Extract to read —
┄┄┄┄┄┄┄┄┄┄┄┄┄┄┄┄┄┄┄┄

NASHVILLE, Tenn. (AP) -Nashville Predators owner Craig Leipold has asked the NHL to hold off its consideration of a deal to sell the team to Canadian billionaire Jim Balsillie.
Leipold wants to have a binding agreement on the proposed $220 million sale with Balsillie, the co-CEO of Blackberry makers Research in Motion Ltd., before the league further considers the transaction.
``We did send the NHL a letter today requesting that it not do any further due diligence on Jim Balsillie's offer for the Nashville Predators until we reach a binding agreement,'' Leipold said in a statement Friday evening. ``If Jim is interested in reaching a binding agreement, we are prepared to move forward.''
Richard Rodier, Balsillie's lawyer, said in an email to The Associated Press that Leipold's letter to the NHL changes little. Rodier called the letter ``no big deal'' and suggested the sale would proceed.
A spokesman for the NHL, which held the first round of its draft Friday night, didn't return a message seeking comment.

┄┄┄┄┄┄┄┄┄┄┄┄┄┄┄┄┄┄┄┄

Exercise instructions —
1. Answer these questions from the report on the Predators sale:
(a) What is the price of the proposed sale?
(b) Who is Balsillie's lawyer?
(c) What did the NHL hold on Friday night?
2. Echo word for word the part of the report on the Predators sale that opens with the words containing "NASHVILLE, Tenn. (AP)" and closes with "considers the transaction.".
The items that come after the news report are not needed.

Pixel-coordinate grounding data:
┄┄┄┄┄┄┄┄┄┄┄┄┄┄┄┄┄┄┄┄

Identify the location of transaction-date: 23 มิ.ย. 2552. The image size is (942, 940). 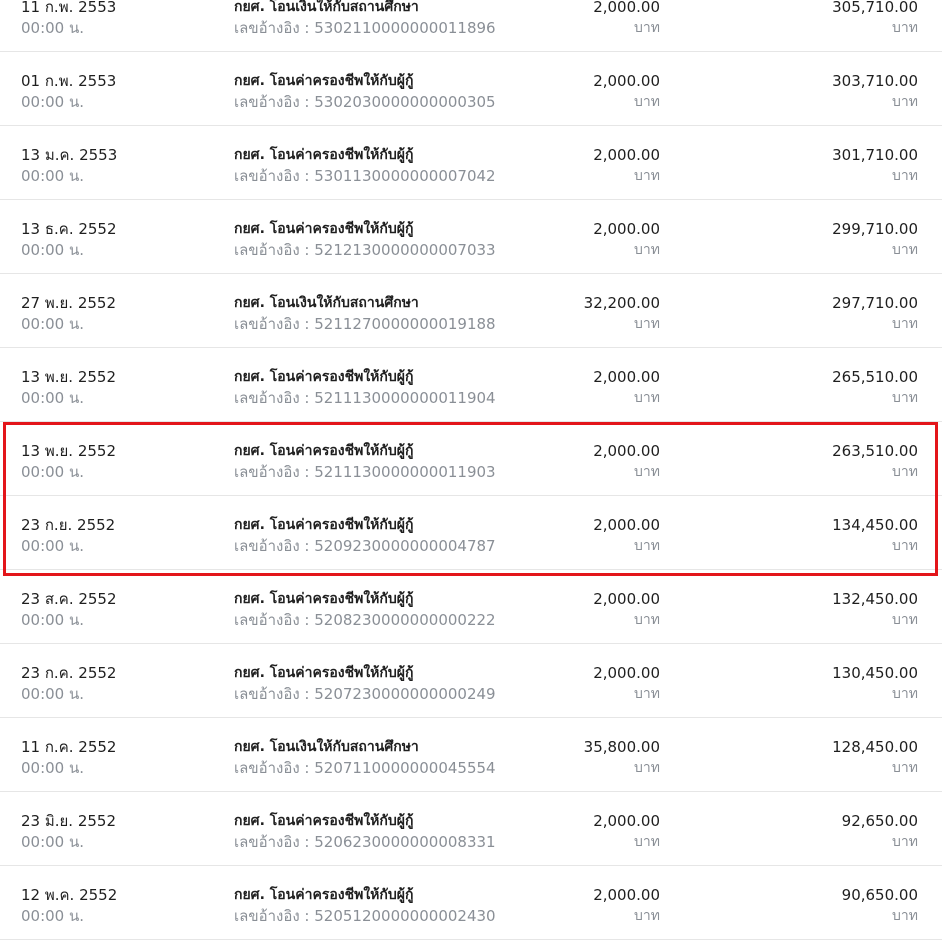
(69, 821).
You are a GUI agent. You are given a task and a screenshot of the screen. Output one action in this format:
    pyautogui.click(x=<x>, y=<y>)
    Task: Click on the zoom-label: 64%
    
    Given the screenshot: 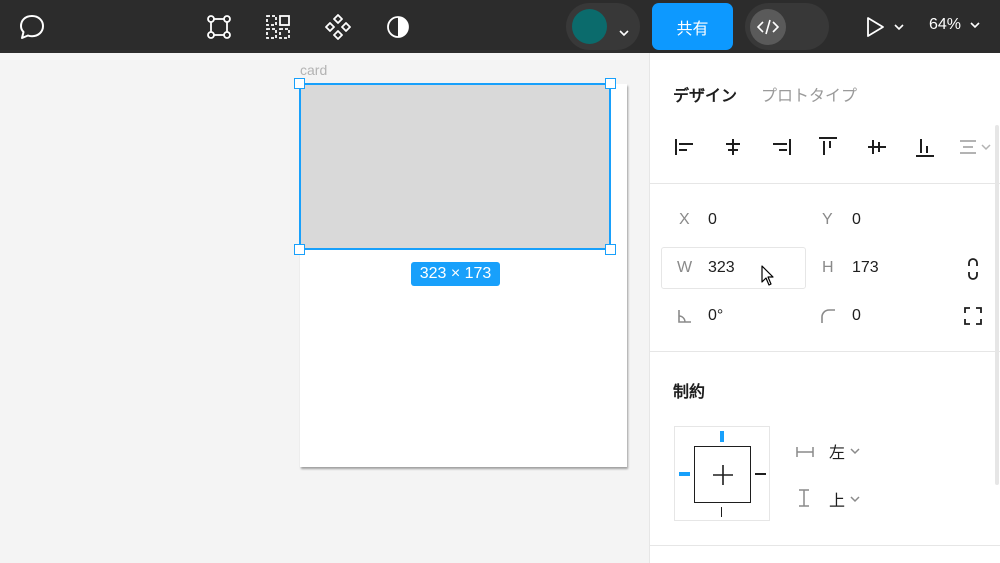 What is the action you would take?
    pyautogui.click(x=946, y=24)
    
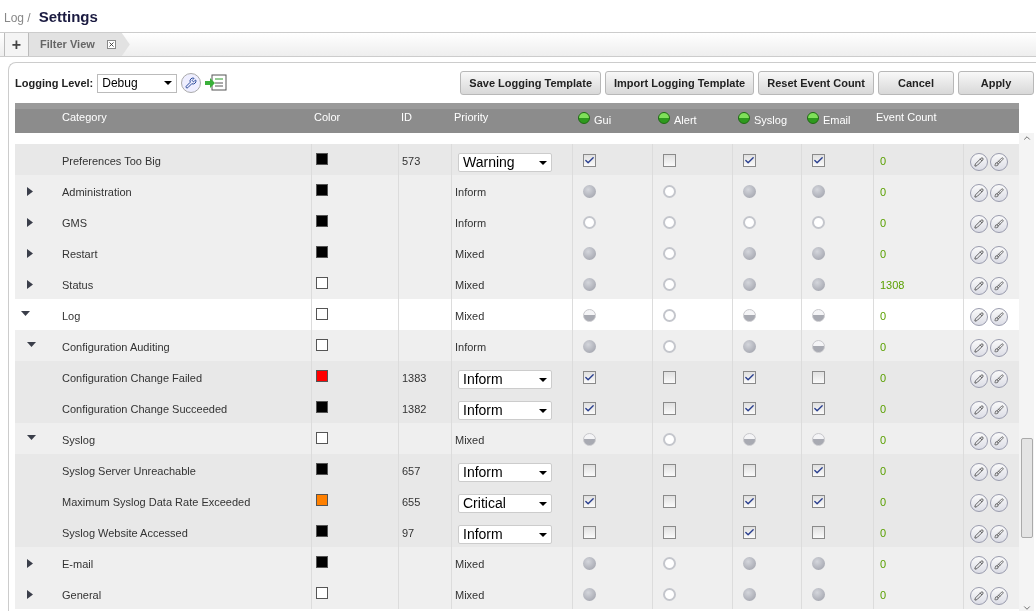  What do you see at coordinates (816, 83) in the screenshot?
I see `toolbar-button: Reset Event Count` at bounding box center [816, 83].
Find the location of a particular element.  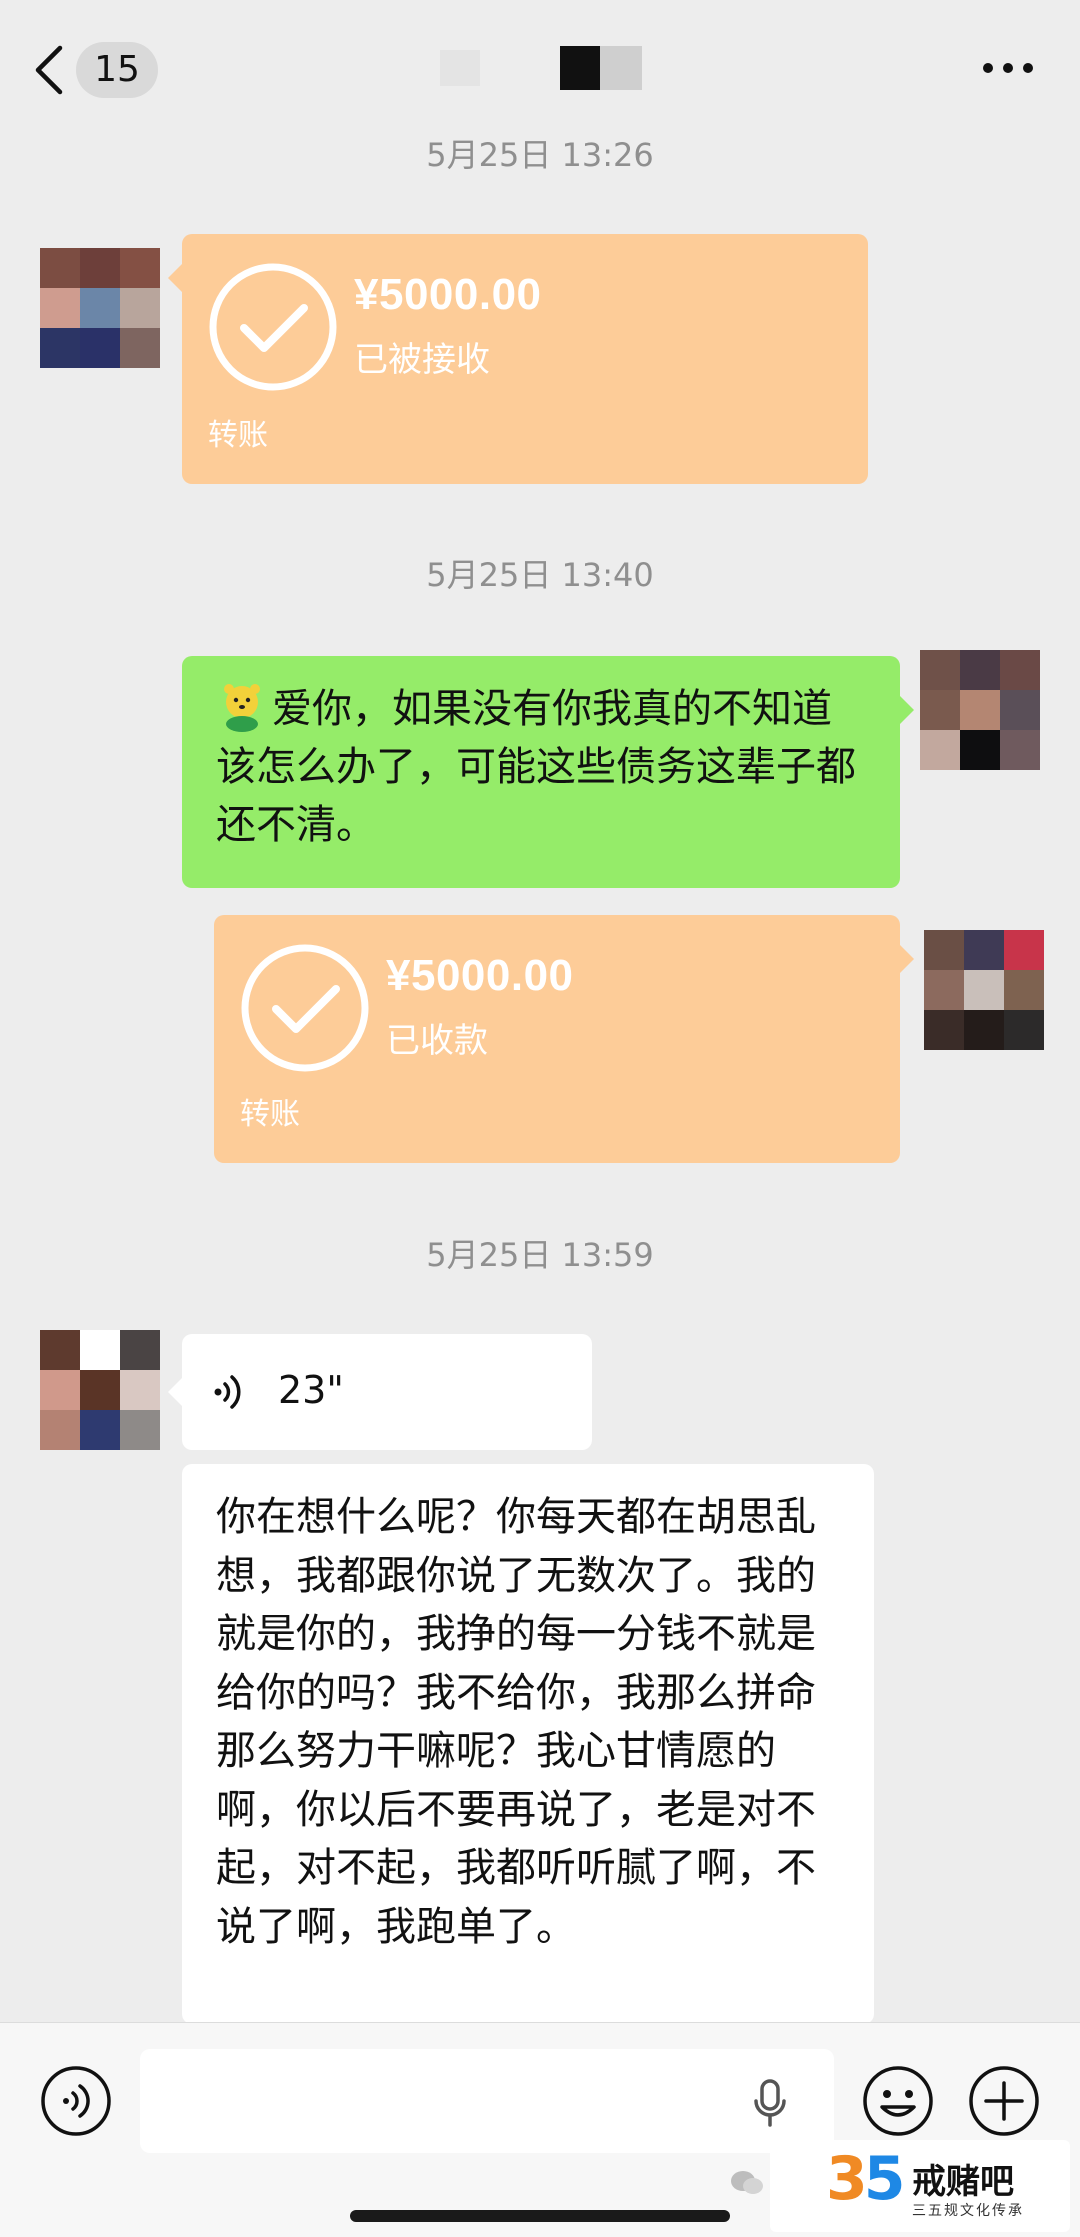

timestamp: 5月25日 13:40 is located at coordinates (540, 575).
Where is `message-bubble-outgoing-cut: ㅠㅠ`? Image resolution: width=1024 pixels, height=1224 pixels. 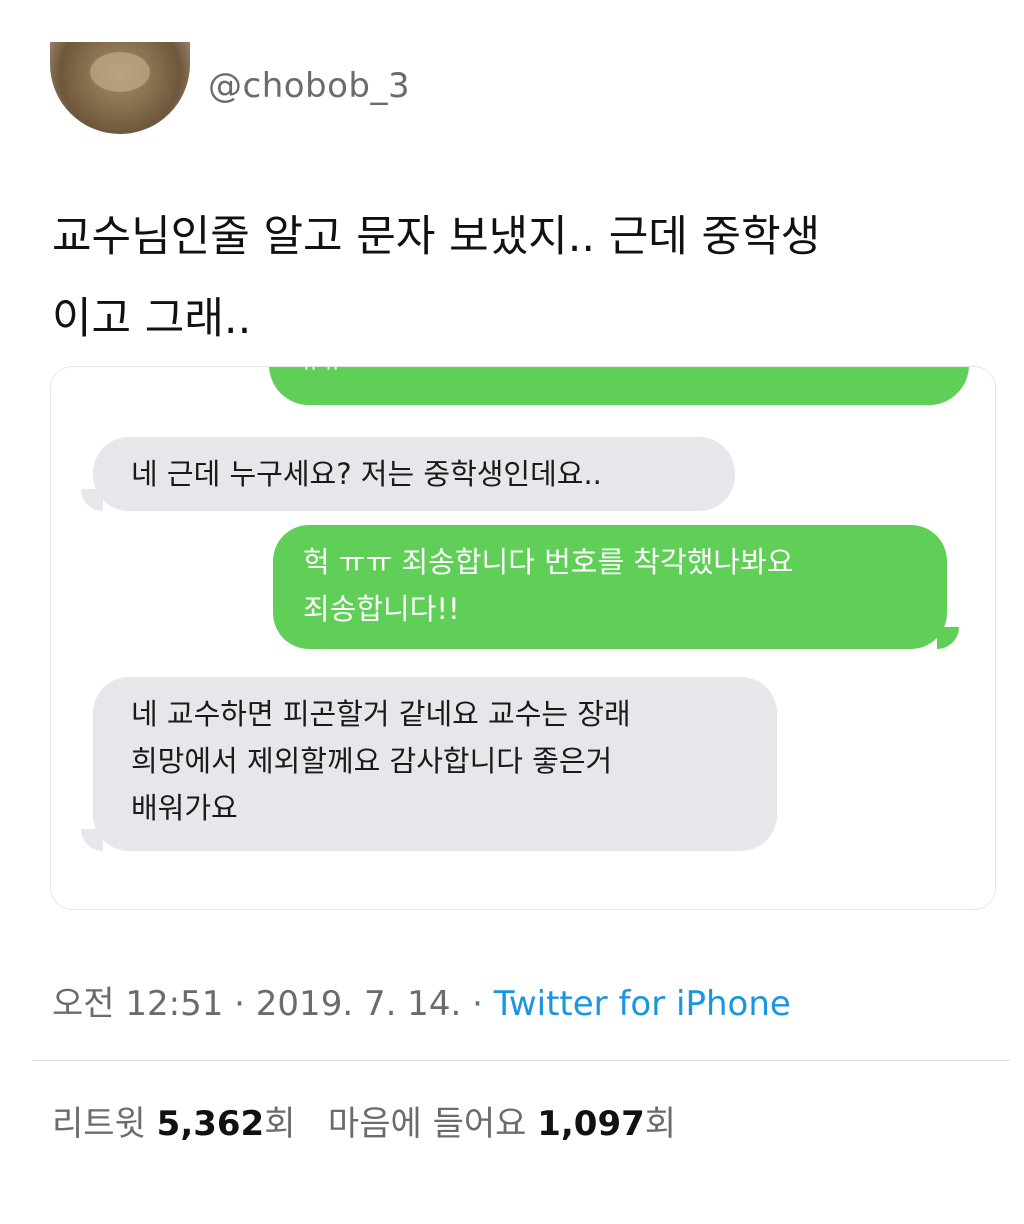 message-bubble-outgoing-cut: ㅠㅠ is located at coordinates (619, 386).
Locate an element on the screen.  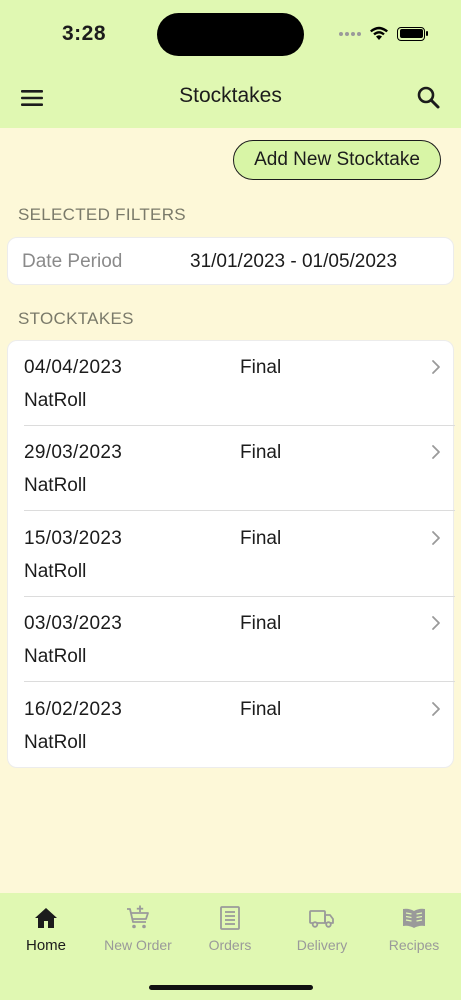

┄┄┄┄┄┄┄┄┄┄┄┄┄┄┄┄┄┄┄┄

Task-by-task solutions —
1.
(a) $220 million
(b) Richard Rodier
(c) The first round of its draft

2.
NASHVILLE, Tenn. (AP) -Nashville Predators owner Craig Leipold has asked the NHL to hold off its consideration of a deal to sell the team to Canadian billionaire Jim Balsillie.
Leipold wants to have a binding agreement on the proposed $220 million sale with Balsillie, the co-CEO of Blackberry makers Research in Motion Ltd., before the league further considers the transaction.